Eight years ago a machine learning algorithm learned to identify a cat—and it stunned the world. A few years later AI could accurately translate languages and take down world champion Go players. Now, machine learning has begun to excel at complex multiplayer video games like Starcraft and Dota 2 and subtle games like poker. AI, it would appear, is improving fast.
But how fast is fast, and what’s driving the pace? While better computer chips are key, AI research organization OpenAI thinks we should measure the pace of improvement of the actual machine learning algorithms too.
In a blog post and paper—authored by OpenAI’s Danny Hernandez and Tom Brown and published on the arXiv, an open repository for pre-print (or not-yet-peer-reviewed) studies—the researchers say they’ve begun tracking a new measure for machine learning efficiency (that is, doing more with less). Using this measure, they show AI has been getting more efficient at a wicked pace.
To quantify progress, the researchers chose a benchmark image recognition algorithm (AlexNet) from 2012 and tracked how much computing power newer algorithms took to match or exceed the benchmark. They found algorithmic efficiency doubled every 16 months, outpacing Moore’s Law. Image recognition AI in 2019 needed 44 times less computing power to achieve AlexNet-like performance.
Total amount of compute in teraflops/s-days used to train to AlexNet level performance. Lowest compute points at any given time shown in blue. All points measured shown in gray. Image and caption: OpenAI
Though there are fewer data points, the authors found even faster rates of improvement over shorter periods in other popular capabilities such as translation and game-playing.
The Transformer algorithm, for example, took 61 times less computing power to surpass the seq2seq algorithm at English to French translation three years later. DeepMind’s AlphaZero required eight times less compute to match AlphaGoZero at the game of Go only a year later. And OpenaAI Five Rerun used five times less computing power to overtake the world-champion-beating OpenAI Five at Dota 2 just three months later.
A Moore’s Law for Machine Learning
Why track algorithmic efficiency? The authors say that three inputs drive progress in machine learning: available computing power, data, and algorithmic innovation. Computing power is easier to track, but improvements in algorithms are a bit more slippery.
Is there a kind of algorithmic Moore’s Law in machine learning? Maybe. But there’s not enough information to say yet, according to the authors.
Their work only includes a few data points (the original Moore’s Law chart similarly had few observations). So any extrapolation is purely speculative. Also, the paper focuses on just a handful of popular capabilities and top programs. It’s not clear if the observed trends can be generalized more widely.
That said, the authors say the measure may actually underestimate progress, in part because it hides the initial leap from impractical to practical. The computing power it would have taken to reach a benchmark’s initial ability—say, AlexNet in image recognition—for prior approaches would have been so large as to be impractical. The efficiency gains to basically go from zero to one, then, would be staggering, but aren’t accounted for here.

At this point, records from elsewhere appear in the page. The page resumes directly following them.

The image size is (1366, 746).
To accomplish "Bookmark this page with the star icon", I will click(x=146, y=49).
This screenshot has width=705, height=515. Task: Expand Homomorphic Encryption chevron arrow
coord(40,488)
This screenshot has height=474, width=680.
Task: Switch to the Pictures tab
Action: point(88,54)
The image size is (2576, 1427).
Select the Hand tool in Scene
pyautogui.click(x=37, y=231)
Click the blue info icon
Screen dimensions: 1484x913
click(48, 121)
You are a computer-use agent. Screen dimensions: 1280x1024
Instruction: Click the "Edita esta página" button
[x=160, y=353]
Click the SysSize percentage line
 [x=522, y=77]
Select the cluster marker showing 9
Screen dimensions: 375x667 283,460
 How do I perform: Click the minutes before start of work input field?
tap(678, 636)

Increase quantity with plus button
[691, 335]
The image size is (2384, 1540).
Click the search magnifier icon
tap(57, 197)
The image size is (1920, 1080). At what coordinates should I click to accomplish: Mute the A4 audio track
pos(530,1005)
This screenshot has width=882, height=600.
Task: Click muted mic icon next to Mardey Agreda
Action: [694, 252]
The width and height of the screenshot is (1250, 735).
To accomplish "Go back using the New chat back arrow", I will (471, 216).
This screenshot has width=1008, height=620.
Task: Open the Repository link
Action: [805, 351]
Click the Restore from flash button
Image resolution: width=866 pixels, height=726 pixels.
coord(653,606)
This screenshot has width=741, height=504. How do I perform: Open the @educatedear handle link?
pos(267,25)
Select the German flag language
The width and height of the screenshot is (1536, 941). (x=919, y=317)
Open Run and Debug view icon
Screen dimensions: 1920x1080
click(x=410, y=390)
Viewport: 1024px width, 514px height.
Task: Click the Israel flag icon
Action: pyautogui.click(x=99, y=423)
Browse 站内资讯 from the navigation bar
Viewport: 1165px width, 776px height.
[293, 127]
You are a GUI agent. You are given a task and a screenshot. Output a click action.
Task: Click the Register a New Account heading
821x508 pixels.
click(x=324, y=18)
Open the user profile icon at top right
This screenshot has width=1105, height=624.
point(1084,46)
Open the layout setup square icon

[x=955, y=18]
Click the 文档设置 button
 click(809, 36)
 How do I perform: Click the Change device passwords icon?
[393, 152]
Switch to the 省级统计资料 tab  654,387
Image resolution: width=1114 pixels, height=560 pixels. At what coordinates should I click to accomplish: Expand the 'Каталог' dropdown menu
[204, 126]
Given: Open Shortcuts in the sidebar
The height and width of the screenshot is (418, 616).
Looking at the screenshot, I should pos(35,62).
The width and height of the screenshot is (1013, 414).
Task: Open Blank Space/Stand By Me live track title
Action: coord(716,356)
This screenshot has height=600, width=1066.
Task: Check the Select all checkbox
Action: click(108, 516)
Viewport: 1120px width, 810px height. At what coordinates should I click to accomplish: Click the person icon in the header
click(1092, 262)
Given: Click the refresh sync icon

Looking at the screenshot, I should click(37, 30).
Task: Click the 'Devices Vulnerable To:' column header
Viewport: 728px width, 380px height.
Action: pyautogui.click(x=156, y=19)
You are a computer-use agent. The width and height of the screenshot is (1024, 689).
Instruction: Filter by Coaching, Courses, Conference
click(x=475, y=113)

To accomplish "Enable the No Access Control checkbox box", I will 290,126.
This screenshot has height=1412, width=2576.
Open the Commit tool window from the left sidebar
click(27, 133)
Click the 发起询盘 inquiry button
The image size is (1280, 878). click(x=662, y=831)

The authors also point out other existing measures for algorithmic improvement can be useful depending on what you’re hoping to learn. Overall, they say, tracking multiple measures—including those in hardware—can paint a more complete picture of progress and help determine where future effort and investment will be most effective.
The Future of AI
It’s worth noting the study focuses on deep learning algorithms, the dominant AI approach at the moment. Whether deep learning continues to make such dramatic progress is a source of debate in the AI community. Some of the field’s top researchers question deep learning’s long-term potential to solve the field’s biggest challenges.
In an earlier paper, OpenAI showed the latest headline-grabbing AIs require a rather shocking amount of computing power to train, and that the required resources are growing at a torrid pace. Whereas growth in the amount of computing power used by AI programs prior to 2012 largely tracked Moore’s Law, the computing power used by machine learning algorithms since 2012 has been growing seven times faster than Moore’s Law.
This is why OpenAI is interested in tracking progress. If machine learning algorithms are getting more expensive to train, for example, it’s important to increase funding to academic researchers so they can keep up with private efforts. And if efficiency trends prove consistent, it’ll be easier to anticipate future costs and plan investment accordingly.
Whether progress continues unabated, Moore’s-Law-like for years to come or soon hits a wall remains to be seen. But as the authors write, if these trends do continue on into the future, AI will get far more powerful still, and maybe sooner than we think.